November 2, 2020 (Google Translation) – The waters under French jurisdiction covering a total of nearly 11 million km² (with the extensions of the continental shelf in force), France has the 2nd largest maritime domain in the world. In order to assert its sovereignty over its waters, respect its commitments under the Safety Of Life At Sea (SOLAS) convention, protect and manage economic activity in its waters, the State entrusts the mission of maritime mapping of these areas. at the Hydrographic and Oceanographic Service of the Navy (Shom).
The Shom also assumes the mission of marine environmental support for the benefit of the French forces, in a potential area of interest covering several tens of millions of km².
The ability to assume these responsibilities relies largely on the fleet of hydrographic and oceanographic vessels of the French Navy, made up of the hydro-oceanographic building (BHO) Beautemps Beaupré (admitted to active service in 2003) and three second-class hydrographic vessels. (BH2) La Pérouse, Borda, and Laplace, commissioned in 1988 and 1989.
The renewal of the BH2 is planned within the framework of the armament operation relating to the “Future hydrographic and oceanographic capacity (CHOF)” led by the General Directorate of Armament with the support of the Shom, in consultation with the army staff and navy staff. This program must not only renew the old ships but must also adapt the hydrographic capacities to the new technologies available, including the use of drones, as well as to have new means of detailed description of the underwater environment to meet the needs. emerging in the extension of areas of struggle.

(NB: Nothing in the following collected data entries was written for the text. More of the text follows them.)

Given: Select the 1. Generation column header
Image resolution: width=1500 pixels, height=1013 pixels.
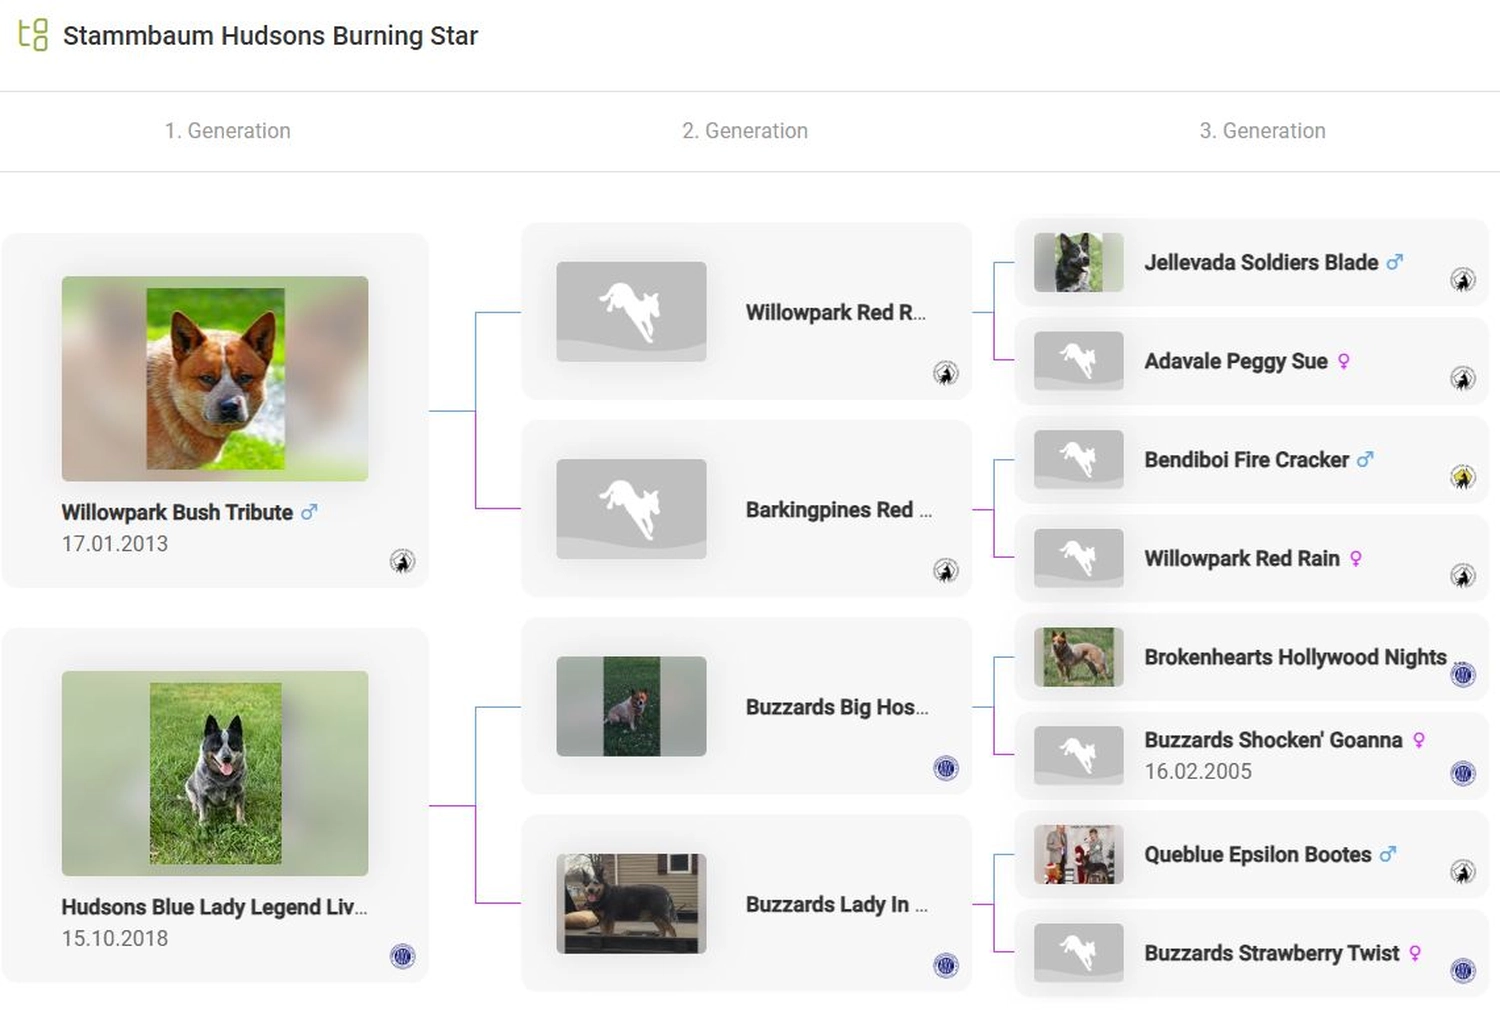Looking at the screenshot, I should point(228,131).
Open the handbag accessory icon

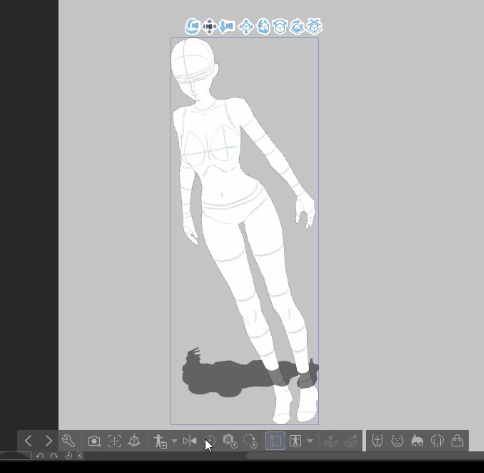tap(457, 441)
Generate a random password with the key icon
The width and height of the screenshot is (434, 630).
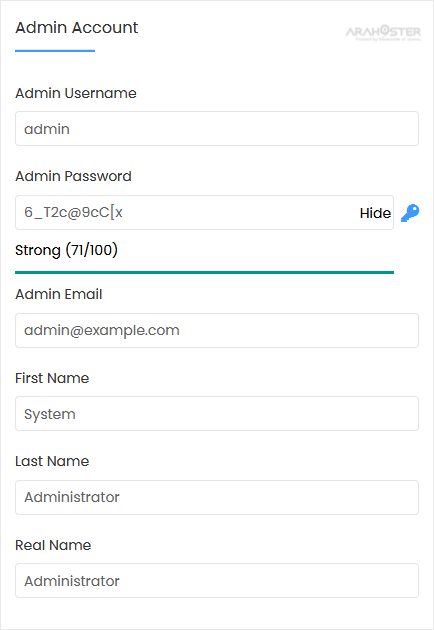410,213
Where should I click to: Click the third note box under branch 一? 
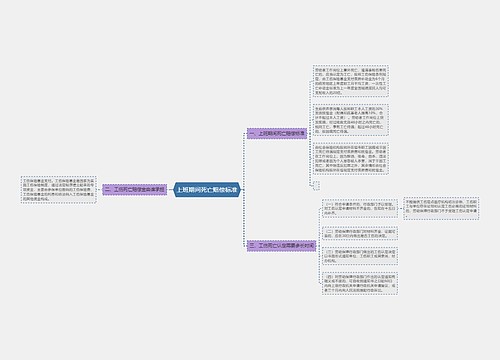pos(351,159)
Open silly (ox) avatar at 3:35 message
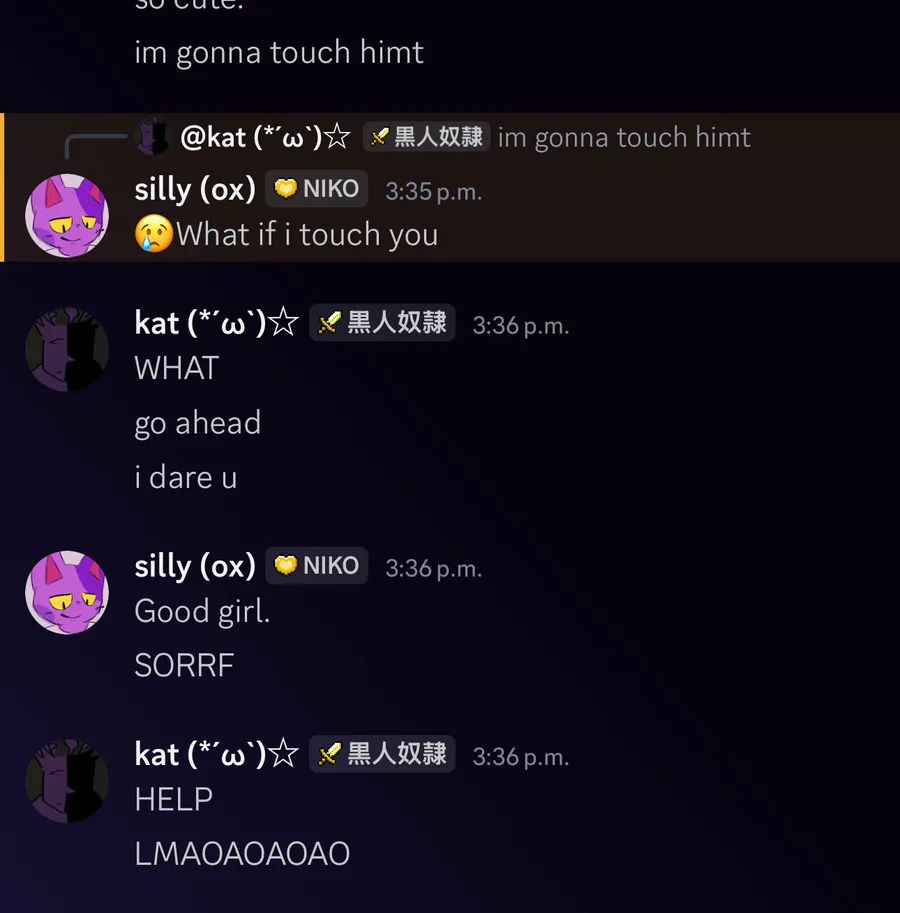 (67, 215)
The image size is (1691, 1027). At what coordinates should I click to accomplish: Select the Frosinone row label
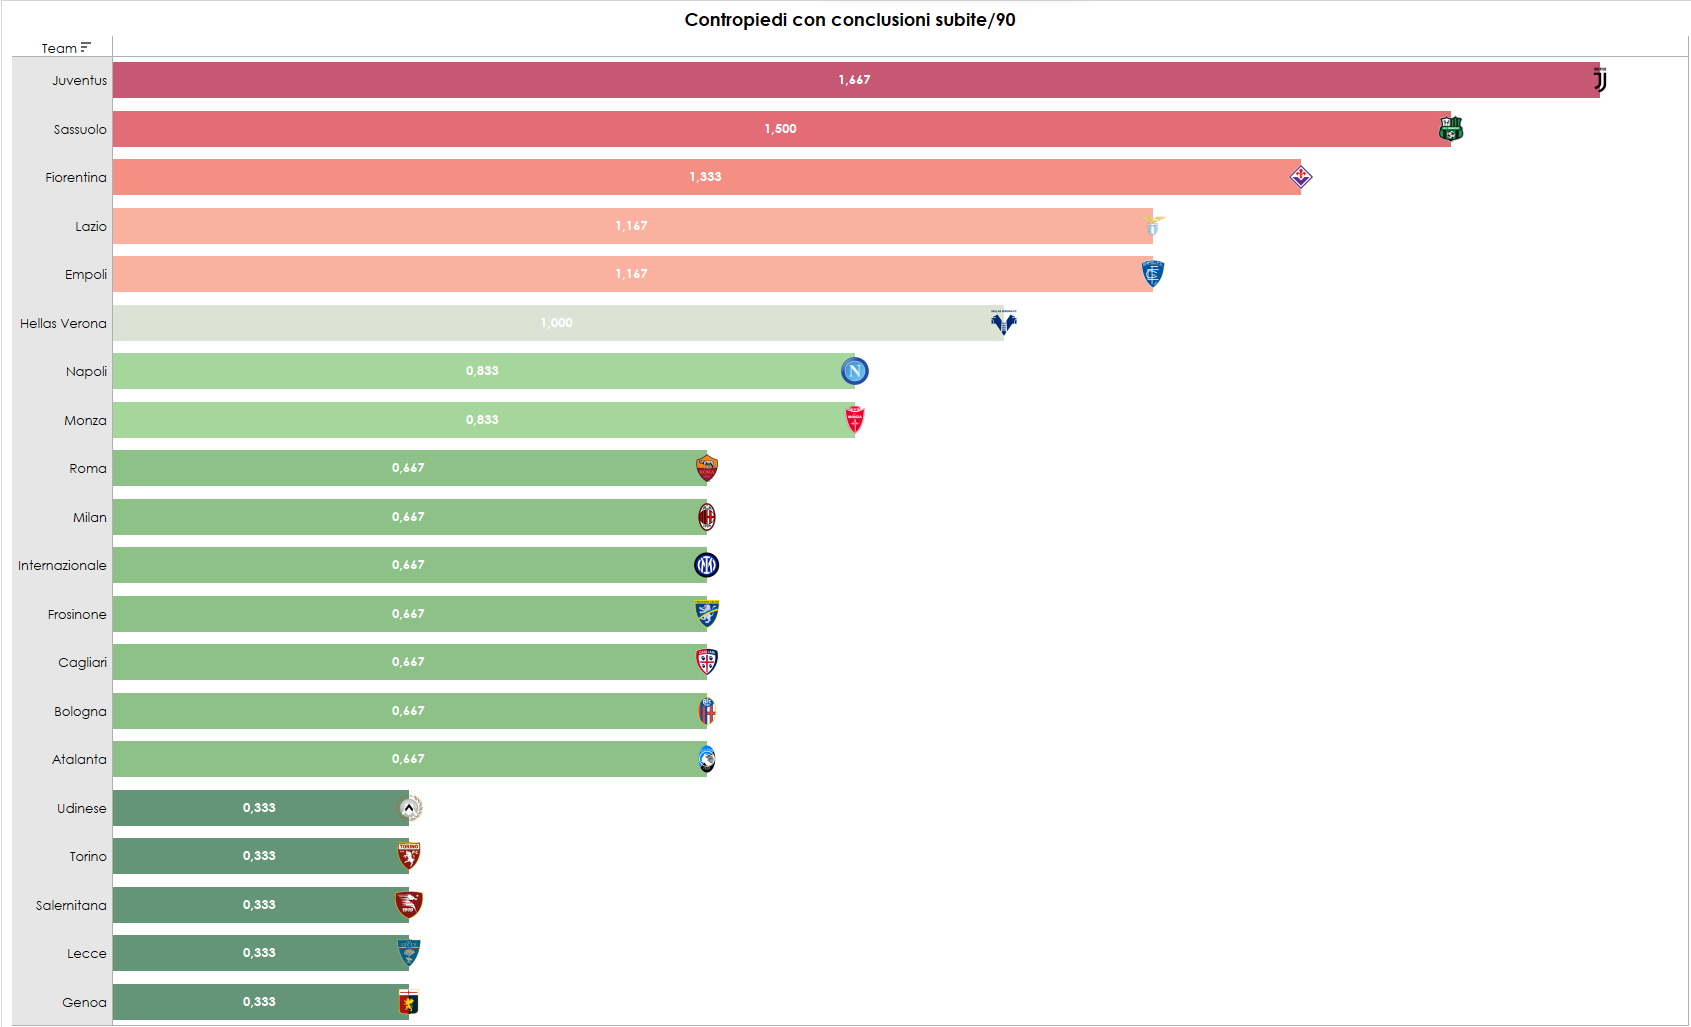[x=77, y=615]
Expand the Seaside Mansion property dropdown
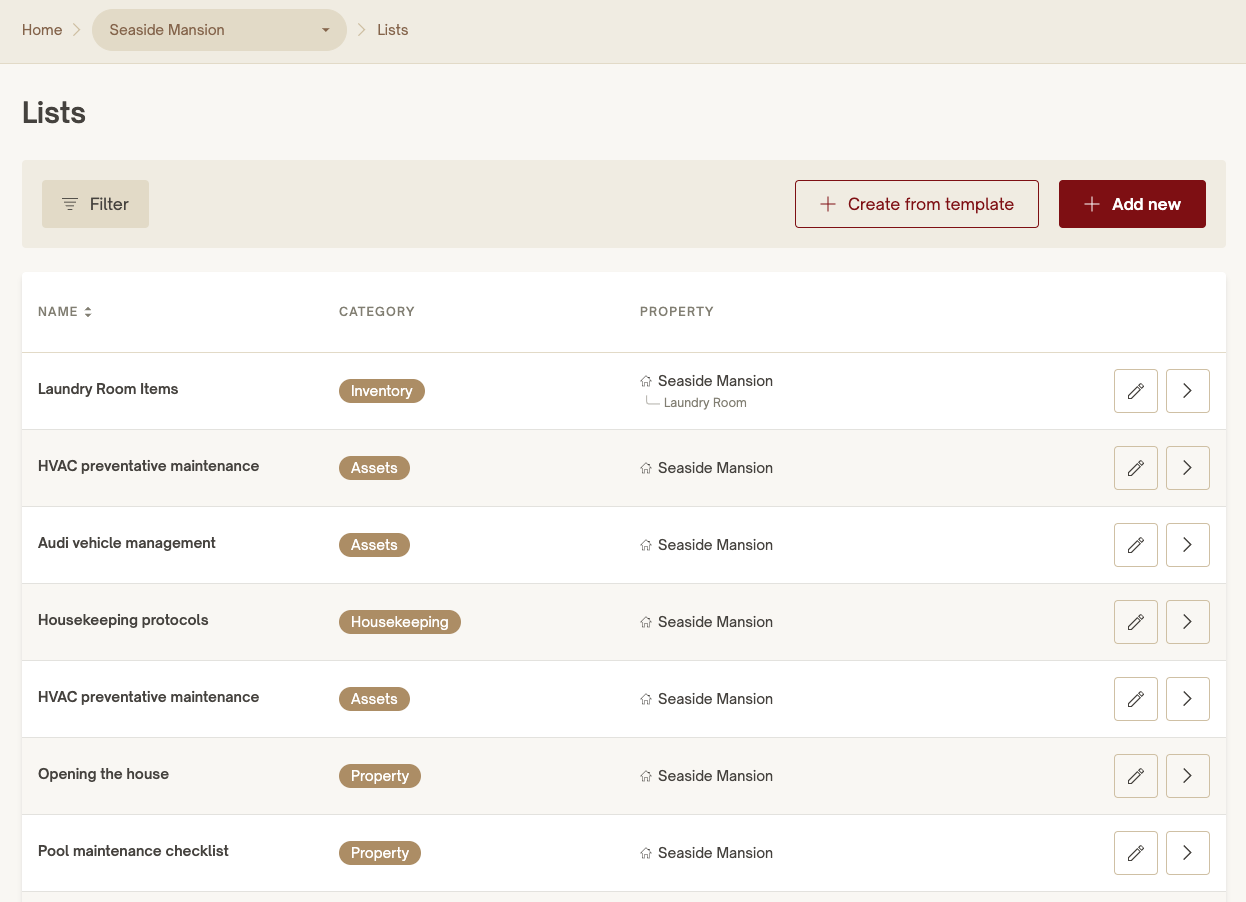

This development will bring about a significant transformation of the resources of the Shom and the Navy as well as of hydrographic know-how.
In preparation for this program and in execution of a contract signed by the DGA with the company iXblue, the Shom conducted in the Iroise Sea, throughout the month of September, aboard the BHO Beautemps-Beaupré, tests of evaluation of the “DriX”, supervised surface hydrographic drone (USV), and its launching and recovery system. The aim is to qualify the hydrographic performance of this type of carrier, to understand the concept of potential employment and to assess the benefits provided by these innovative systems.
These tests consist of bathymetric surveys at different depths, reaching nearly 200 m in the Ouessant pit, with the aim of qualifying the overall performance of the machine in terms of endurance and data quality, and of evaluating its added value compared to the systems currently in service (speedboats and hydrographic vessels).
The objective of such devices is to increase the productivity of hydrographic surveys while improving the quality of the data collected. One Drix then two Drix were thus successively deployed in collaborative mode to verify their complementarity, their behavior and to understand the needs induced by the doubling of this capacity.
Other drone experiments, on the surface or underwater, will be carried out over the next two years as part of the preparation phase of the CHOF program. Ultimately, these experiments will make it possible to define the most appropriate and efficient survey means to meet the growing needs for hydrographic surveys.
Such deployments at sea also aim to learn lessons in terms of the design and specification of new generation hydrographic vessels (BH NG) intended to replace the BH2: handling and implementation capacities, on-board maintenance, sizing and crew skills…
The experience feedback capitalized on these tests will serve to enrich the discussions initiated on the sizing of the future hydrographic and oceanographic capacity of the Navy, the first BH NG is planned for in 2026.